Nigeria's Medical and Dental Council proposed in 2022 a compensation mechanism: foreign governments hiring Nigerian doctors would pay a "training transfer fee" of $15,000 per professional. The proposal stalled after the UK and Canadian governments indicated they would not participate. No bilateral agreement has been signed.
The Remittance Paradox
Emigrant professionals do send money home. Remittances to sub-Saharan Africa reached $54 billion in 2025, according to the World Bank — more than the region received in foreign direct investment. But economists caution that remittances do not replace lost human capital. Dr. Hippolyte Fofack, chief economist at the African Export-Import Bank, has argued that "remittances sustain consumption, but they do not build hospitals, train the next cohort of doctors, or produce medical research."
A 2024 study by the African Economic Research Consortium found that for every $1 sent back in remittances by an emigrant doctor, the home country lost $4.30 in forgone economic productivity, tax revenue, and health outcomes. The net effect is a transfer of wealth and capacity from poor countries to rich ones.
What Comes Next: Competing for Talent in a Global Market
The crisis is accelerating. Demographic projections show that Africa will add 1.3 billion people by 2050, increasing demand for health services by 140 percent, according to the WHO. At current emigration rates, the continent will face a shortfall of 6.1 million health workers by 2035 — a deficit that no amount of training can close if graduates continue to leave.

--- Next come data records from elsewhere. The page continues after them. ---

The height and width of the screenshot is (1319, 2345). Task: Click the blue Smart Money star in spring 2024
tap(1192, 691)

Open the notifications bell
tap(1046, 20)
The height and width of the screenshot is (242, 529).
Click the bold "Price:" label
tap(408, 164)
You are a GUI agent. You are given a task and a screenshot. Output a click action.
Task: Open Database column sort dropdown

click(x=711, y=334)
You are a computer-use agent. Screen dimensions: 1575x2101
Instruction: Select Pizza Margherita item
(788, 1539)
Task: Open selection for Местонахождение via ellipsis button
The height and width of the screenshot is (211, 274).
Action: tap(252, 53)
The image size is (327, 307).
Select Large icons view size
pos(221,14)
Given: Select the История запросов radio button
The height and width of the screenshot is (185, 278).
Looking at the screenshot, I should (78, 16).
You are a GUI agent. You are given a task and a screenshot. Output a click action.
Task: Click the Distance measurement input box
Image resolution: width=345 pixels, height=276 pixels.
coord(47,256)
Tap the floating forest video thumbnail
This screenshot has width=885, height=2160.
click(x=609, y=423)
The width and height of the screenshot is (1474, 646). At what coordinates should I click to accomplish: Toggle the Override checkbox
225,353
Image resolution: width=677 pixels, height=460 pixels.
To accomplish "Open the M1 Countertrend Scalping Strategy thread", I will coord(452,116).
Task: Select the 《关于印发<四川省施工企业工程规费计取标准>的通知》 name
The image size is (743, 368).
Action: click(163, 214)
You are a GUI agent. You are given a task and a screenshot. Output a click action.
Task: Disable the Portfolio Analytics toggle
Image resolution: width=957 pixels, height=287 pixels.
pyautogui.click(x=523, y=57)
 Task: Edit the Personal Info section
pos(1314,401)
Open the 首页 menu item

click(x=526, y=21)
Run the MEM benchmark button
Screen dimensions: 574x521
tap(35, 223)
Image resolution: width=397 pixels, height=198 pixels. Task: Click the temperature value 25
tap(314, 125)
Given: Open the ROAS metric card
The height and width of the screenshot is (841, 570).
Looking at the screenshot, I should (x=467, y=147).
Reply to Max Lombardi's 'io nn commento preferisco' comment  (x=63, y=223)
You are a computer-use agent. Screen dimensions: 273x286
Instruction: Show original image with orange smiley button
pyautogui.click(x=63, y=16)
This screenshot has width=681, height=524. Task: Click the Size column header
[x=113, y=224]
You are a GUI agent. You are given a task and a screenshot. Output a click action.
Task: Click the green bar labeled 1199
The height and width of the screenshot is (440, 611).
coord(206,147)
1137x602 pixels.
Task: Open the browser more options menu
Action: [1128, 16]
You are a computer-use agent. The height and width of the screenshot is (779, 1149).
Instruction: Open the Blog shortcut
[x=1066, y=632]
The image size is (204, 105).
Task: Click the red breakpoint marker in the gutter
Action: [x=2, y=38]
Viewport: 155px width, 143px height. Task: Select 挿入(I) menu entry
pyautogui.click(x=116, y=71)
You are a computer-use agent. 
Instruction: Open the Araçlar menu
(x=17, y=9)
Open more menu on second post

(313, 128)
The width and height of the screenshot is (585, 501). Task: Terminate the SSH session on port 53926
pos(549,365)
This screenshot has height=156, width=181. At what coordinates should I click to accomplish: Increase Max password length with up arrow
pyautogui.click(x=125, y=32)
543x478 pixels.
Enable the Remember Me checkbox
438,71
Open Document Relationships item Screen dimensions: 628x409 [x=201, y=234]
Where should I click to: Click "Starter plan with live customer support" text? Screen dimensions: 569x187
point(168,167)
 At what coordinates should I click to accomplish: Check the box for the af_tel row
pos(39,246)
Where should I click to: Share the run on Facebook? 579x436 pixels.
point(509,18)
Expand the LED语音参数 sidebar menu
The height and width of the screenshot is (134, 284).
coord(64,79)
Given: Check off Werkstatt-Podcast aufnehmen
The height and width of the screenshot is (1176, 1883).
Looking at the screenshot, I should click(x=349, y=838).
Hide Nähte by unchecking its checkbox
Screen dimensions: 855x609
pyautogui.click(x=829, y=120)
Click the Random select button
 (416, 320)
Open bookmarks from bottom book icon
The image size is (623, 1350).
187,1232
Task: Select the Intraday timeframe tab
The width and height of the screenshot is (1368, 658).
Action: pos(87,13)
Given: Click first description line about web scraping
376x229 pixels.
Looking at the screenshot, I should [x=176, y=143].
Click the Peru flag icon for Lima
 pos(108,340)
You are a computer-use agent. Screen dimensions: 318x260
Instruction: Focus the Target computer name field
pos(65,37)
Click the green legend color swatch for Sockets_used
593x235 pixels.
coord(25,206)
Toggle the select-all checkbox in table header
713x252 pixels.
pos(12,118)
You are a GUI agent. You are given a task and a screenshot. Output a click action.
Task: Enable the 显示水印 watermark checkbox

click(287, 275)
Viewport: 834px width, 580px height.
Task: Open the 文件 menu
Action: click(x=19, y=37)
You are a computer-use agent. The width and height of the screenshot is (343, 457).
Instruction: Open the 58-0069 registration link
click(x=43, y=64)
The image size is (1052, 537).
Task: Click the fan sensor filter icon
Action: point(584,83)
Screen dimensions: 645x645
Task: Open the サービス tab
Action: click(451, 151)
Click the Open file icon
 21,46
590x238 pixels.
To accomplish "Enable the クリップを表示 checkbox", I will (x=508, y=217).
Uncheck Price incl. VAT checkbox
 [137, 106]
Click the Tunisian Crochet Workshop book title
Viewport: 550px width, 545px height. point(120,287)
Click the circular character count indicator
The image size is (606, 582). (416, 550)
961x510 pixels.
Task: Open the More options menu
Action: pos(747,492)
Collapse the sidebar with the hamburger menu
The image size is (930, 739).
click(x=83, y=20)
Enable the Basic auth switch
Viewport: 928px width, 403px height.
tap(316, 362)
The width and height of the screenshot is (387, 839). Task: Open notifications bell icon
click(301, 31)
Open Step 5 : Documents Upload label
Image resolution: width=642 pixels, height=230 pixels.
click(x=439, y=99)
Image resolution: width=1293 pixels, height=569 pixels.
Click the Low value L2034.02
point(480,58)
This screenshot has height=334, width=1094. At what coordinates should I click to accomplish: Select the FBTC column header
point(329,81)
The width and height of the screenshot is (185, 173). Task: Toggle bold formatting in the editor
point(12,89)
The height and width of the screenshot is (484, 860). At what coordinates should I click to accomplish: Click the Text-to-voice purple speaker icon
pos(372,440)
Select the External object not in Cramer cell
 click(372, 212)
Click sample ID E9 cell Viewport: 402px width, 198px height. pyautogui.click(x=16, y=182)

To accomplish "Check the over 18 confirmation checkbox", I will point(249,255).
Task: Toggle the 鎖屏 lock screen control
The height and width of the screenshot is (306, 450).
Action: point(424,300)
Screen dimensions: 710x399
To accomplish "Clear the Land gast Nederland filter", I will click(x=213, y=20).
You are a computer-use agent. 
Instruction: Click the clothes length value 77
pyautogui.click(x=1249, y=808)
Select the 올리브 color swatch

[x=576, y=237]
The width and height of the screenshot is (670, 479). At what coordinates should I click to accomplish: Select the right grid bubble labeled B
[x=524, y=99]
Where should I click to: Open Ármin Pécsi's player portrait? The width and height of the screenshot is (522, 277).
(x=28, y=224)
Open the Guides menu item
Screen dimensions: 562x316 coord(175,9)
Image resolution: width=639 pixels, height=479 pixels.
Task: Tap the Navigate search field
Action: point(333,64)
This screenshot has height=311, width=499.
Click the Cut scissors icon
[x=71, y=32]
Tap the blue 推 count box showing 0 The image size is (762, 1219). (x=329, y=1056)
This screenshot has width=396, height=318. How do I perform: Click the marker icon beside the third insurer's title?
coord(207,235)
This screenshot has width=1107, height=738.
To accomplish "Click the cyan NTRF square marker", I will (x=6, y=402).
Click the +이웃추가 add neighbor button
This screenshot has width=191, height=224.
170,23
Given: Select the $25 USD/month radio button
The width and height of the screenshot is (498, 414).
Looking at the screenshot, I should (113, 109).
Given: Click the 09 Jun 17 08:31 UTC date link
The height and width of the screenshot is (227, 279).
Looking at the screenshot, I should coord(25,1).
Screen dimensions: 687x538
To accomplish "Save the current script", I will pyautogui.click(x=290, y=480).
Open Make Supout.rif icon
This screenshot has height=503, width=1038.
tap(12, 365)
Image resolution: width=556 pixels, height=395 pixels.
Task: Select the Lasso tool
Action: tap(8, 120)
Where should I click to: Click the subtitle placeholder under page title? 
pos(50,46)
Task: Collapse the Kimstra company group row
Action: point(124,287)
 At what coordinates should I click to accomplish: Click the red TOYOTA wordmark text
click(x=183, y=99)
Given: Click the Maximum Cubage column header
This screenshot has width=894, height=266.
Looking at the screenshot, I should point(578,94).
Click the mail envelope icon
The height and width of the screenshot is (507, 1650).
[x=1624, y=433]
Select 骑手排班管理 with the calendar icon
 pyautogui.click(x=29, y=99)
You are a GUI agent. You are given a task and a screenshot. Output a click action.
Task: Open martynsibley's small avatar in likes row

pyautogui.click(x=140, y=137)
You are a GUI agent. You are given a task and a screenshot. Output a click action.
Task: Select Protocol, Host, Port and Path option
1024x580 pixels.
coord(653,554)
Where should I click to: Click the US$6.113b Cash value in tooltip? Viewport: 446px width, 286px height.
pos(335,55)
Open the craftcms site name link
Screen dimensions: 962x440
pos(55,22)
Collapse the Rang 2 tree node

Some African leaders have begun calling for binding international agreements. At the AU Summit in February 2026, Kenyan President William Ruto proposed a "Talent Retention Compact" that would require receiving countries to compensate source nations for training costs. The proposal has not been endorsed by Western governments.
In the absence of international cooperation, individual countries are experimenting. Rwanda has partnered with the African Development Bank to build four new medical schools with dormitories and research facilities, aiming to train 800 doctors annually by 2030. The government has also raised starting salaries for doctors to $1,200 per month — still a fraction of Western wages, but triple the regional average. Early data shows retention rates of 68 percent after three years, compared to 40 percent in neighbouring Uganda.
But Rwanda is the exception, not the rule. It has a GDP per capita of $1,040 and can afford targeted investment. For countries like Malawi, Burundi, or Niger, where GDP per capita is below $600, matching even half of Western salaries is fiscally impossible without external financing that has not materialised.
FISCAL IMPOSSIBILITY
To raise all public-sector health worker salaries to $1,200 per month — still far below Western levels — Malawi would need to allocate $680 million annually, or 34 percent of total government revenue. Current health sector wage spending is $95 million, or 4.7 percent of revenue. No donor has offered to bridge the gap.
Source: Malawi Ministry of Finance, Budget Statement 2025–26Dr. Ofori, the Ghanaian physician, is scheduled to begin work in Manchester in June 2026. She has mixed feelings. "I wanted to stay," she said by phone from Accra. "But I have a daughter who needs school fees, and I have debt. Ghana gave me an education. I wish it could give me a future." She paused. "But it cannot. So I go where the future is."